|
有许多研究工作尝试将人工智能方法应用于网络安全领域,但AI方法的黑盒特性阻碍了其真正的落地应用。近几年,可解释AI(XAI)也成为网络安全领域的重点关注方向。
本文通过阅读以下论文,对这个领域有一个大体的梳理和把握。针对GNN模型可解释性方法相关工作的梳理见《GNN可解释性方法总结》。
- [1] Explainable Artificial Intelligence for Cyber Threat Intelligence (XAI-CTI)
- [2] Explainable Artificial Intelligence in Cybersecurity: A Brief Review
- [3] Explainable Artificial Intelligence Applications in Cyber Security: State-of-the-Art in Research
- [4] Explainable Artificial Intelligence in CyberSecurity: A Survey
- [5] Explainable machine learning in cybersecurity: A survey
- [6] SoK: Explainable Machine Learning for Computer Security Applications(实验室主页Cyber Analytics Lab)
- [7] Evaluating Explanation Methods for Deep Learning in Security,EuroS&P‘20(网站及代码https://github.com/alewarne/explain-mlsec)

安全领域不同角色下XAI应用场景[6]
XAI分类方式

XAI分类方法[6]
内在的(intrinsic/transparent)和事后的(post-hoc/extrinsic)。前者关注模型训练和执行阶段,将决策规则、注意力机制、推理路径、掩码、与或图等技术结合到模型中。而且, 如线性模型、SVM、决策树、XGBoost等天生就具有较强的可解释性。随着术语的规范这类模型也被称为“interpretable”。后者则在模型收敛后解释其中的各个组件,应用较多的是模型无关(model-agnostic)的方法,包括可视化、反事实分析、代理模型、概念重要性、LIME、SHAP等技术。
模型有关的(model-specific)或模型无关的(model-agnostic)。后者通常分析特征、输入、输出等部分,理论上可以在不访问模型内部信息的情况下,应用于任何ML模型。
本地的(local)或全局的(global)。前者只解释针对单个数据样本的香味,后者解释整个模型的所有行为。
可解释性方法的结果输出形式包括:文本、可视化、模型内部工作逻辑、论据(arguments)等。
常见XAI框架包括LIME, SHAP, Anchors, LORE, CRAD-CAM, CEM等。
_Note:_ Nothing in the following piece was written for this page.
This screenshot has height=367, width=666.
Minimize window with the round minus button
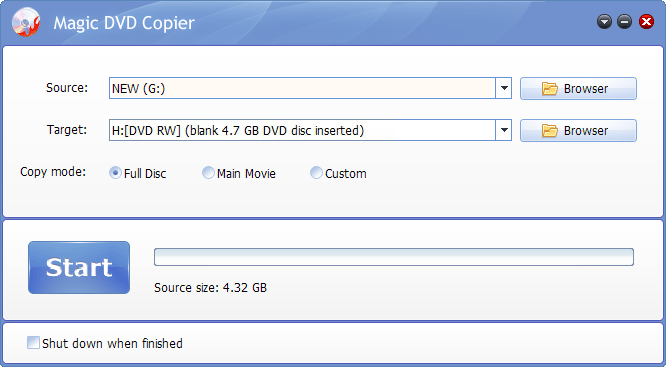coord(624,22)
除CRAD-CAM外,其它都属于[本地、事后、模型无关]的解释方法,CRAD-CAM为[本地、事后、模型相关]。

常用XAI方法汇总[6]
经典网络安全领域XAI研究

安全领域ML可解释性发展路线[5]
通用框架
- Lemna: Explaining deep learning based security applications,CCS’18
- Deepaid: interpreting and improving deep learning-based anomaly detection in security applications,CCS‘21
- CADE : Detecting and explaining concept drift samples for security applications,US’21
恶意软件检测(Malware)
- Explaining Black-box Android Malware Detection, EUSIPCO'18;
- Explaining AI for Malware Detection: Analysis of Mechanisms of MalConv, IJCNN'20
- Effective detection of mobile malware behavior based on explainable deep neural network, Neurocomputing'21
- Towards an interpretable deep learning model for mobile malware detection and family identification, C&S'21
- Can We Trust Your Explanations? Sanity Checks for Interpreters in Android Malware Analysis, TIFS’21
钓鱼、垃圾邮件及欺诈检测(Phishing & Spam & Fraud)
- An Explainable MultiModal Hierarchical Attention Model for Developing Phishing Threat Intelligence, TDSC'22
- Phishing Email Detection Using Persuasion Cues, TDSC'22
- Phishpedia: A hybrid deep learning based approach to visually identify phishing webpages,US'21
- Explainable Machine Learning for Fake News Detection, '19
- Explainable Machine Learning for Fraud Detection, '21
- xFraud: Explainable Fraud Transaction Detection, '21
僵尸网络检测
- Subspace Clustering for Interpretable Botnet Traffic Analysis, ICC'19
- Detection and Classification of Botnet Traffic using Deep Learning with Model Explanation, TDSC'22
- BotStop : Packet-based efficient and explainable IoT botnet detection using machine learning, '22
- First Step Towards EXPLAINable DGA Multiclass Classification. '21
- Interpretability evaluation of botnet detection model based on graph neural network, infocom W‘22
网络入侵检测
- Achieving explainability of intrusion detection system by hybrid oracle-explainer approach,IJCNN'20
- An Explainable AI-Based Intrusion Detection System for DNS Over HTTPS (DoH) Attacks, TIFS'22
- EXPLAIN-IT: Towards explainable AI for unsupervised network traffic analysis, CoNext'19
- ROULETTE: A neural attention multi-output model for explainable network intrusion detection, '22
常用效果评估指标
描述准确性(descriptive accuracy,DA),反映解释方法捕捉相关特征的准确程度。实验中采取间接测量的手段,即观察删除最相关的top K特征后模型预测结果会出现多大程度的改变。
描述稀疏性(descriptive sparsity,DS),反映了解释方法是否可以有效区分不同维度的特征信息。需要注意的是,DS与DA并不相关,需要全面衡量。
完整性(completeness),即可以在所有可能的情况下产生合理的解释结果而不出现退化(零解释的情况)。
稳定性(stability),某方法多次运行后生成的解释结果大致保持一致。而实际情况是,大多数黑盒解释方法基于随机扰动运行,可能导致相同输入下的不同结果。
效率(efficiency),在处理大量数据时,可以在合理的时间给出解释结果。
鲁棒性(robustness),在安全领域,可解释性方法可能会受到对抗扰动影响,返回不相关信息。 |
|